2025年のじゃがいも価格が高騰|都市別動向と原因を徹底解説

野菜土物類



2025年3月のじゃがいも1kgの全国平均価格は527.4円と高水準で、地域によっては815円に達しています。特に宇都宮や九州地方などでの高騰が顕著です。北海道の不作、農業資材の高騰、物流問題、労働力不足などが価格上昇の主な要因であり、全国的に前年比で70%以上の上昇が見られる地域も少なくありません。

食料品の都市別小売価格

じゃがいもの高い都市

2025年3月 1 2 3 4 5 6 7 8 9 10
名称 平均 宇都宮 宮崎 山口 那覇 松山 大分 福岡 松江 鳥取 今治
最新値[円] 527.4 815 662 638 634 622 619 611 609 599 594
平均比[%] 100 154.5 125.5 121 120.2 117.9 117.4 115.9 115.5 113.6 112.6
前年月同比[%] 34.72 111.7 38.2 63.59 43.44 17.58 36.95 40.46 28.75 49.75 40.09

じゃがいもの低い都市

2025年3月 1 2 3 4 5 6 7 8 9 10
名称 平均 和歌山 旭川 函館 川口 長野 盛岡 長岡 所沢 札幌 熊谷
最新値[円] 527.4 372 373 388 395 395 412 422 430 437 440
平均比[%] 100 70.54 70.73 73.57 74.9 74.9 78.13 80.02 81.54 82.87 83.43
前年月同比[%] 34.72 15.17 9.064 41.61 26.2 20.43 15.73 14.05 15.9 1.157 34.15

 

これまでの野菜土物類の推移

じゃがいもの小売り価格
最新のデータ

 

詳細なデータとグラフ

 

じゃがいもの現状と今後

じゃがいもは、家庭料理から業務用まで幅広く使われる基本食材です。そのため、小売価格の変動は消費者の生活に直接的な影響を及ぼします。2025年3月時点の平均価格は527.4円/kgと、長期的に見て高水準にあります。本稿では、その背景や地域差、問題点を多角的に考察します。


長期的な価格推移と平均価格の現状

2010年代初頭、じゃがいもの全国平均価格は概ね300~400円台でした。しかし2020年以降、気候変動・農業資材の高騰・物流問題などが影響し、価格は上昇傾向を強めています。

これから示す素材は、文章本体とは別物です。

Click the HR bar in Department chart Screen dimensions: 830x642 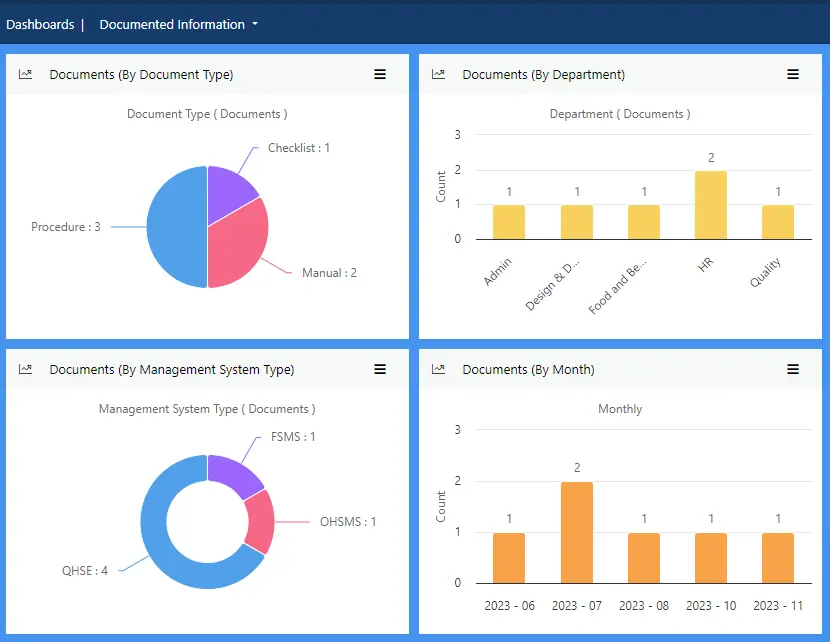(711, 205)
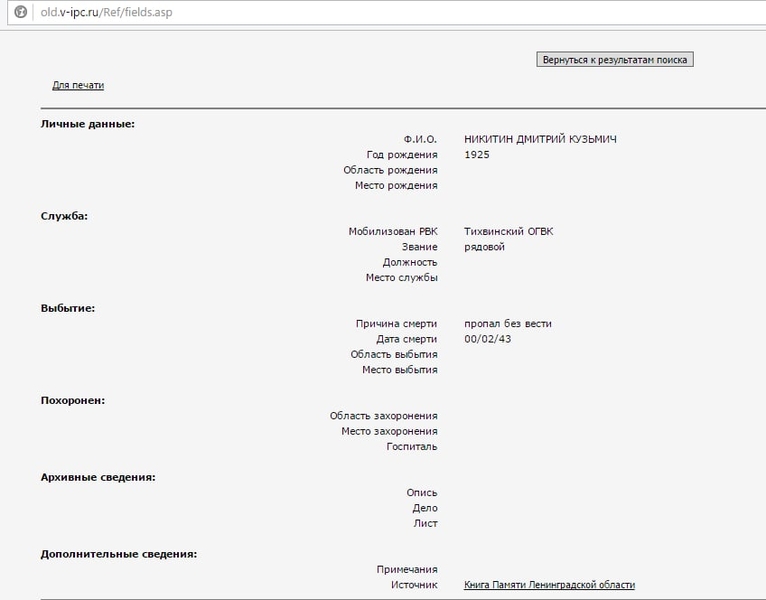Click the site info icon in address bar
766x600 pixels.
[x=20, y=13]
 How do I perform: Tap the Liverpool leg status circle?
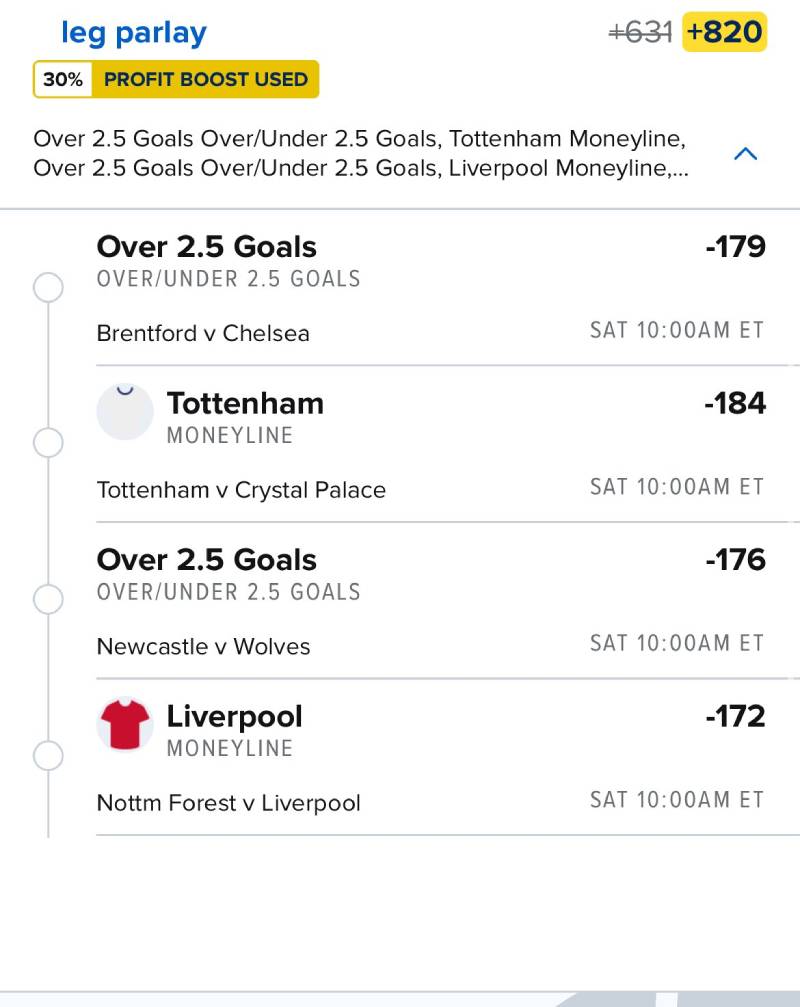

2025年3月の全国平均は527.4円。これはコロナ禍以前の水準と比較して約30~40%の上昇に相当します。


地域別価格比較 ― 高価格地域と低価格地域の分析

高価格地域(上位10都市):

都市 価格(円) 前年比増加率
宇都宮 815円 +111.7%
宮崎 662円 +38.2%
山口 638円 +63.59%
那覇 634円 +43.44%
松山 622円 +17.58%
大分 619円 +36.95%
福岡 611円 +40.46%
松江 609円 +28.75%
鳥取 599円 +49.75%
今治 594円 +40.09%

特に宇都宮は前年比111.7%という驚異的な上昇率を記録しており、全国平均を55%以上上回る価格となっています。


低価格地域(下位10都市):

都市 価格(円) 前年比増加率
和歌山 372円 +70.54%
旭川 373円 +70.73%
函館 388円 +73.57%
川口 395円 +74.9%
長野 395円 +74.9%
盛岡 412円 +78.13%
長岡 422円 +80.02%
所沢 430円 +81.54%
札幌 437円 +82.87%
熊谷 440円 +83.43%

価格は低いものの、前年比増加率が70~85%台と非常に高く、”安さ”が一時的なものに過ぎないことを示唆しています。


価格高騰の背景と要因

北海道産じゃがいもの不作

日本のじゃがいも生産の約8割は北海道に依存していますが、ここ数年は猛暑・干ばつ・台風などの影響で不作が連続し、出荷量が激減。その結果、全国的に供給不足が生じています。

農業資材・燃料コストの上昇

肥料、農薬、ビニール資材の価格が高騰し、さらにトラック運送や冷蔵保管の燃料費も上昇しており、生産・物流のコストが著しく増加しています。

労働力不足によるコスト増

農業分野では高齢化と人手不足が深刻化しており、収穫・選別・出荷にかかる人件費が高騰しています。このコスト増が最終的な小売価格に転嫁されるケースが増えています。

輸入じゃがいもの頼り難さ

日本は加工用として一部を輸入に頼っていますが、国際市場でも需給逼迫や輸送費の高騰があり、国内価格に連動してしまっています。


都市別価格動向の特徴と分析

高価格都市の特徴(宇都宮・宮崎・那覇など):

  • 物流コストの高さ(特に南西諸島や九州)

  • 地場流通が弱い都市では、大手流通経由の仕入れが中心で価格が安定しづらい

  • 特に宇都宮のように卸売市場での品薄が直撃しているケースも目立ちます

低価格都市の特徴(旭川・函館・札幌など):

  • 北海道内では生産地が近いため流通コストが少ない

  • 農協との連携で直接仕入れできる仕組みが整っている地域も多い

  • ただし価格の上昇率は非常に高く、今後の上昇が懸念されます


今後の見通しと政策的課題

今後もじゃがいも価格は不安定な高止まり傾向が続くと予想されます。気候変動の影響を最小化するためには、以下のような対策が必要です:

  • 北海道以外での生産振興

  • 農業への若者参入の支援

  • スマート農業(IoT・AI)の導入支援

  • 燃料費・資材価格への補助金の拡充

  • 輸入元の多角化


まとめ ― 消費者と産業界の両方が問われる対応力

じゃがいもの価格は、家庭の食卓だけでなく、外食産業や加工業界にとっても死活問題です。今後の気候や経済動向次第では、さらなる価格高騰もあり得ます。安定供給と価格抑制を実現するには、生産から流通、消費に至るまで、社会全体での取り組みが不可欠です。